Por último, comentar que las búsquedas pueden conservarse descargándolas a nuestro disco (pulsando el enlace “download history”) o, mucho mejor, creando una cuenta en Pubmed haciendo click sobre el enlace de la parte superior derecha de la pantalla que dice “Sign in to NCBI”. Esto es gratis y nos permite guardar el trabajo de búsqueda de una vez para otra, lo cual puede ser muy útil para usar otras herramientas como las Clinical Queries o los filtros del buscador. Pero esa es otra historia…

La jerga del buscador

Vimos en una entrada anterior cómo hacer una búsqueda con Pubmed utilizando el sistema más sencillo, que es introducir texto en lenguaje natural en la casilla de búsqueda simple y pulsar el botón “Search”. Este método es bastante fácil e incluso funciona bastante bien cuando estamos buscando algo sobre enfermedades muy raras pero, en general, nos dará una lista de resultados muy sensible y poco específica, lo que en este contexto quiere decir que obtendremos un número grande artículos, pero muchos de ellos tendrán poco que ver con lo que estamos buscando.

En estos casos tendremos que utilizar alguna herramienta para que el resultado sea más específico: menos artículos y más relacionados con el problema que origina la búsqueda. Una de la formas es realizar una búsqueda avanzada en lugar de la búsqueda simple, pero para ello tendremos que utilizar la jerga propia del buscador, los llamados descriptores temáticos de lenguaje controlado.

Un descriptor es un término que se utiliza para elaborar índices, también llamados tesauros.
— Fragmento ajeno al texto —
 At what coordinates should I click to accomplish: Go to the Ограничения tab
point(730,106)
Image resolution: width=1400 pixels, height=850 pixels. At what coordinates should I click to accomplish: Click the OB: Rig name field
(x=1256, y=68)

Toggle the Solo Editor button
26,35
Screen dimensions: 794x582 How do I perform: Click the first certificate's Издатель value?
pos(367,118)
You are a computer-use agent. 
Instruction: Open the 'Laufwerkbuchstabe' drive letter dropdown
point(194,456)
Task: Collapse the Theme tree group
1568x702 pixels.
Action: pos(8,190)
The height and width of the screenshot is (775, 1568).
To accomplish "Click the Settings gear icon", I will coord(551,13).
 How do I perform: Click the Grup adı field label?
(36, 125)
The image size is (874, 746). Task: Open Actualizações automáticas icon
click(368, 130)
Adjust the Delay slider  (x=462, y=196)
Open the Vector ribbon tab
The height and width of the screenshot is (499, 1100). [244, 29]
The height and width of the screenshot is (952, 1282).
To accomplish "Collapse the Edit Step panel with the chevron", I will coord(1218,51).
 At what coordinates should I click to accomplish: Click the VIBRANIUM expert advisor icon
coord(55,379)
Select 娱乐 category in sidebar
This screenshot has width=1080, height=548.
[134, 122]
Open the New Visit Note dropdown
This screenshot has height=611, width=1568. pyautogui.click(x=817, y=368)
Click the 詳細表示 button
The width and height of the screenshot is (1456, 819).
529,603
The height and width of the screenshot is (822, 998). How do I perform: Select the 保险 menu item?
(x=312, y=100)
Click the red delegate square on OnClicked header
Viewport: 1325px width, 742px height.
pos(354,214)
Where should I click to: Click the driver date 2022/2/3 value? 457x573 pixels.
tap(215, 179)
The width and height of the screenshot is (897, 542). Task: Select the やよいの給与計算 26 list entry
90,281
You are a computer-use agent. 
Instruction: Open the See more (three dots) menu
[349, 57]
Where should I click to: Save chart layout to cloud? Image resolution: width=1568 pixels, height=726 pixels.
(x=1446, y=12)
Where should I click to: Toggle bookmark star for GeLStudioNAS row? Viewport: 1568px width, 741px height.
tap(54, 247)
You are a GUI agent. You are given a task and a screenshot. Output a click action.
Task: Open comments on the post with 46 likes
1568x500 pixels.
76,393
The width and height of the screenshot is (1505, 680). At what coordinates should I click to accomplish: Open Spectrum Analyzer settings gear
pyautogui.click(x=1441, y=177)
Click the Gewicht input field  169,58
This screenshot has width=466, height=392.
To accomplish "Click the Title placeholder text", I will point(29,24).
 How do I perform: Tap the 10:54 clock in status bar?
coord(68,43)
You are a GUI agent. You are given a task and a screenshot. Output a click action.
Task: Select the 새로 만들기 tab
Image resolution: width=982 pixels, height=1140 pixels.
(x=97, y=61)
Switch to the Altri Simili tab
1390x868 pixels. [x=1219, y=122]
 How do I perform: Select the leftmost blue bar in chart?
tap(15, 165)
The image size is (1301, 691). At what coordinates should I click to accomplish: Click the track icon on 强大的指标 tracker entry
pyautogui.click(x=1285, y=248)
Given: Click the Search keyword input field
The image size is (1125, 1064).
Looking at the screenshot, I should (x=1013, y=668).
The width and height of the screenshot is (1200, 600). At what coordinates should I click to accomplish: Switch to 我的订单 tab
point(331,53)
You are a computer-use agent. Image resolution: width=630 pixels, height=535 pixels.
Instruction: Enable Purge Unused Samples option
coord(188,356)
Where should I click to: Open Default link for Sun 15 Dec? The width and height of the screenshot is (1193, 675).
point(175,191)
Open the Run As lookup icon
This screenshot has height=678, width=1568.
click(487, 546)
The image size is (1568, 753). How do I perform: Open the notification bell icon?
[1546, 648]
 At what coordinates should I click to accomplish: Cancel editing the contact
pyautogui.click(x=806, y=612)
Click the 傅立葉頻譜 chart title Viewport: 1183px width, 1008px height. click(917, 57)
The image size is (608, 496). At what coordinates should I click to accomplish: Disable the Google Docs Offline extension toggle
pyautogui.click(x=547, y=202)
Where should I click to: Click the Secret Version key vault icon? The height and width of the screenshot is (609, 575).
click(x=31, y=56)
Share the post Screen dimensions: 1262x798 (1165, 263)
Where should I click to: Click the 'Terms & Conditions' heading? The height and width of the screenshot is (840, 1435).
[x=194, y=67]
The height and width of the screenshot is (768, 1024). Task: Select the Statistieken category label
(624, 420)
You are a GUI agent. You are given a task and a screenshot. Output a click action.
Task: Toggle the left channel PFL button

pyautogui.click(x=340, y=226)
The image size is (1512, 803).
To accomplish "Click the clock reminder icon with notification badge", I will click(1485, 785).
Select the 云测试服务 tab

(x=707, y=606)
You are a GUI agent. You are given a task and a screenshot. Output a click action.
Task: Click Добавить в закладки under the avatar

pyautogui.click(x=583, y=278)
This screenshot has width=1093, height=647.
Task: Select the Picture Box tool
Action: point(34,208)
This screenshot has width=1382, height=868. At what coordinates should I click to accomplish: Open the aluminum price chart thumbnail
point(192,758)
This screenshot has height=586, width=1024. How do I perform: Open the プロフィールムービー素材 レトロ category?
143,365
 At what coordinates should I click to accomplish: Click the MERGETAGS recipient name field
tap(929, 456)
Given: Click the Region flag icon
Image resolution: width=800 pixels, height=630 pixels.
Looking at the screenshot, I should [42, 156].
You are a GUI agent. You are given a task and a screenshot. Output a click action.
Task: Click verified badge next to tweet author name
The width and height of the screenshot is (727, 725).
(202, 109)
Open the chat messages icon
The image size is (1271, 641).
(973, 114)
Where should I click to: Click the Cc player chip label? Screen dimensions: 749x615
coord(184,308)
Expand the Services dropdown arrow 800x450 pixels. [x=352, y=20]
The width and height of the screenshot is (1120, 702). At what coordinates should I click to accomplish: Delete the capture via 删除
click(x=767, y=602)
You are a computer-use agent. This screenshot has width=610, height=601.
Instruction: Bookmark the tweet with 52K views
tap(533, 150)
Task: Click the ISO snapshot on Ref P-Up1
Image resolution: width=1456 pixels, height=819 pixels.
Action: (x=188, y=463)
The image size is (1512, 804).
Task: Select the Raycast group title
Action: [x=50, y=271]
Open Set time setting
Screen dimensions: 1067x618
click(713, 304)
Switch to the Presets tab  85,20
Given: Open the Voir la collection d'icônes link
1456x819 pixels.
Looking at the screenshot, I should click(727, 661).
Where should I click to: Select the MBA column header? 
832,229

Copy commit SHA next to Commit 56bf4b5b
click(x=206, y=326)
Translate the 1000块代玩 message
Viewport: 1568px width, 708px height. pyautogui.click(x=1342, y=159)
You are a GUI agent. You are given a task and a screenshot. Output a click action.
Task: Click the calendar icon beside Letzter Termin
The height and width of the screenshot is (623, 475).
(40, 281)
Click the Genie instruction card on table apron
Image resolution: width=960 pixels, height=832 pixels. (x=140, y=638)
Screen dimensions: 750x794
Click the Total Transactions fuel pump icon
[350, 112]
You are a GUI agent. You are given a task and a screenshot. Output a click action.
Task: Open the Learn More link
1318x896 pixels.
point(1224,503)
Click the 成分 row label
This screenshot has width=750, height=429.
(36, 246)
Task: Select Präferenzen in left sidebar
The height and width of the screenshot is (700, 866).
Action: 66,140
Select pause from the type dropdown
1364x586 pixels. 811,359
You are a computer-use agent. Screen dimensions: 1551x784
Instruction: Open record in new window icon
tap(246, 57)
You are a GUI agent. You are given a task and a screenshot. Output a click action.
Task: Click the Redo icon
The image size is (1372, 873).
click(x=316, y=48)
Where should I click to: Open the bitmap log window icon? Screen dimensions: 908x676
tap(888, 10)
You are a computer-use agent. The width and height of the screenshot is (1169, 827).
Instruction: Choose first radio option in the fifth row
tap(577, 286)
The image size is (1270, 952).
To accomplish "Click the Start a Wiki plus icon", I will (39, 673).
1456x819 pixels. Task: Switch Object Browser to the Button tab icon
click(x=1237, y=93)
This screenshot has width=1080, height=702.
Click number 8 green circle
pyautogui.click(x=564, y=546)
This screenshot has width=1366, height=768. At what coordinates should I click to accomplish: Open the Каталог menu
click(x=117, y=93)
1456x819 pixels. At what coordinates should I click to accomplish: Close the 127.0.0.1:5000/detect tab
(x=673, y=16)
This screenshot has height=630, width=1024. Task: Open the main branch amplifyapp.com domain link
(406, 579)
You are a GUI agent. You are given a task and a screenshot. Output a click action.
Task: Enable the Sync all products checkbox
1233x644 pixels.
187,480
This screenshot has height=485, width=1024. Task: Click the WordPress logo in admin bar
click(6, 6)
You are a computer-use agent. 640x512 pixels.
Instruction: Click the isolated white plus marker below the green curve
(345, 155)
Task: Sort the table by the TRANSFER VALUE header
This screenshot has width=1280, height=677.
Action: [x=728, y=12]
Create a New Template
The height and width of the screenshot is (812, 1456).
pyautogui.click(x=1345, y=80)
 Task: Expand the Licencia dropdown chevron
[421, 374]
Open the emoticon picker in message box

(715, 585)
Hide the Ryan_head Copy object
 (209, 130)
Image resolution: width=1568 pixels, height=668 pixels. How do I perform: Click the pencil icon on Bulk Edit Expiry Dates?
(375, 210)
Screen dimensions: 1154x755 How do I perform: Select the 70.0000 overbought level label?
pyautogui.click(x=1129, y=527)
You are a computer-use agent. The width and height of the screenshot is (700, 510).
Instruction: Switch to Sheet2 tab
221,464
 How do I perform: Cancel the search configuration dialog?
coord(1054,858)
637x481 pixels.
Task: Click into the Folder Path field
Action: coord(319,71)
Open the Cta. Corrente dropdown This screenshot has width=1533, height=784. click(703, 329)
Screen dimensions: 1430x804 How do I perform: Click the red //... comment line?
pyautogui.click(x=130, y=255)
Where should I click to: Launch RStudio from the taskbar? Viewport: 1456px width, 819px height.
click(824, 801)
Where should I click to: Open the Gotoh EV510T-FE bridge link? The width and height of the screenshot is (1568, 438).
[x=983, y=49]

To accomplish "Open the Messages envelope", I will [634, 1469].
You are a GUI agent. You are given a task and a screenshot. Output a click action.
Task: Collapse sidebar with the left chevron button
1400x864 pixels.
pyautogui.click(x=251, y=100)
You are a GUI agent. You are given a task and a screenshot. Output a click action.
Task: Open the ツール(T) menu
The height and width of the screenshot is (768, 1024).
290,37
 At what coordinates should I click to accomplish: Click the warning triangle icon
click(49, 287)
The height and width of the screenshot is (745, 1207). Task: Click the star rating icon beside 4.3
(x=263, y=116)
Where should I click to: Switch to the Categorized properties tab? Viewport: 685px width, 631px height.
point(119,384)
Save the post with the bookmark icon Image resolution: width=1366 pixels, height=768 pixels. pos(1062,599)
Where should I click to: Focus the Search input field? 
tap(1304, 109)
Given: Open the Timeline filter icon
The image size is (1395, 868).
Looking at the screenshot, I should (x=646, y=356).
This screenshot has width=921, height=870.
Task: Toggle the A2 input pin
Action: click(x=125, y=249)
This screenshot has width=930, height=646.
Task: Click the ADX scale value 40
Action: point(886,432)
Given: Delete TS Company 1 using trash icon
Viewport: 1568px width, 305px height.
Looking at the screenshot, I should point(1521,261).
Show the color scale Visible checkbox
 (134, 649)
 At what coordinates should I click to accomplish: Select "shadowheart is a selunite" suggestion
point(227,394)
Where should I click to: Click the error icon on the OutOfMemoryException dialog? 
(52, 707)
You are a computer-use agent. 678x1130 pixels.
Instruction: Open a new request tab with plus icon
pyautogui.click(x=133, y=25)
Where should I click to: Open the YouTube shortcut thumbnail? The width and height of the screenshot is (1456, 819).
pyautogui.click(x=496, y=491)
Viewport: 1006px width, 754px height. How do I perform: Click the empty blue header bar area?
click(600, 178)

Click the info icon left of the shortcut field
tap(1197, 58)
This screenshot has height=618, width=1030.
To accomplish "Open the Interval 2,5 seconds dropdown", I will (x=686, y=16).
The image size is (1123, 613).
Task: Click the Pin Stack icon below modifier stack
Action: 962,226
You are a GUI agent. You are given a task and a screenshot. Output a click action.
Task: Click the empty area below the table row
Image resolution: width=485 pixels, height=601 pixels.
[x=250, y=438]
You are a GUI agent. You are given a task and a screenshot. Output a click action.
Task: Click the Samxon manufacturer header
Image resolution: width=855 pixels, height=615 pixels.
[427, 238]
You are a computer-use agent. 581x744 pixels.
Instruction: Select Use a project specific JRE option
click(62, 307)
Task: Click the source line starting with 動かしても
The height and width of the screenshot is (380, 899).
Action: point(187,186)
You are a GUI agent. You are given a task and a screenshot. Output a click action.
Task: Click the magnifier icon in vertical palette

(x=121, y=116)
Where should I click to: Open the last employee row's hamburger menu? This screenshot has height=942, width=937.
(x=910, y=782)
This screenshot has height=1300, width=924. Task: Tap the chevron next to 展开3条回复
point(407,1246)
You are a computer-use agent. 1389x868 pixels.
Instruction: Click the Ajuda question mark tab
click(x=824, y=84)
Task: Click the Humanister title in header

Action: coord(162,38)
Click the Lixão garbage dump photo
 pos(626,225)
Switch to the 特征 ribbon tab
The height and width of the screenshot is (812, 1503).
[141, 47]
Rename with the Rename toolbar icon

En lugar de usar las palabras del lenguaje natural, éstas se seleccionan o agrupan bajo unos términos específicos, que son los que van a servir de clave en el índice de la base de datos del buscador.

El tesauro, formado por el conjunto de descriptores, es específico de cada buscador, aunque muchos términos pueden ser comunes. En el caso de Pubmed los descriptores se conocen con el nombre de términos MeSH, que son las iniciales de su nombre en inglés, Medical Subject Headings.

Este tesauro o lista de términos con vocabulario controlado ha sido también elaborado por la National Library of Medicine y constituye otra base de datos con más de 30.000 términos que se actualizan con periodicidad anual. Dentro de la National Library hay una serie de personas cuya misión es analizar los nuevos artículos que se incorporan a la base de datos de Medline y asignarles los descriptores que mejor se ajustan a su contenido. Así, cuando busquemos utilizando un descriptor en concreto, hallaremos los artículos que estén indexados con este descriptor.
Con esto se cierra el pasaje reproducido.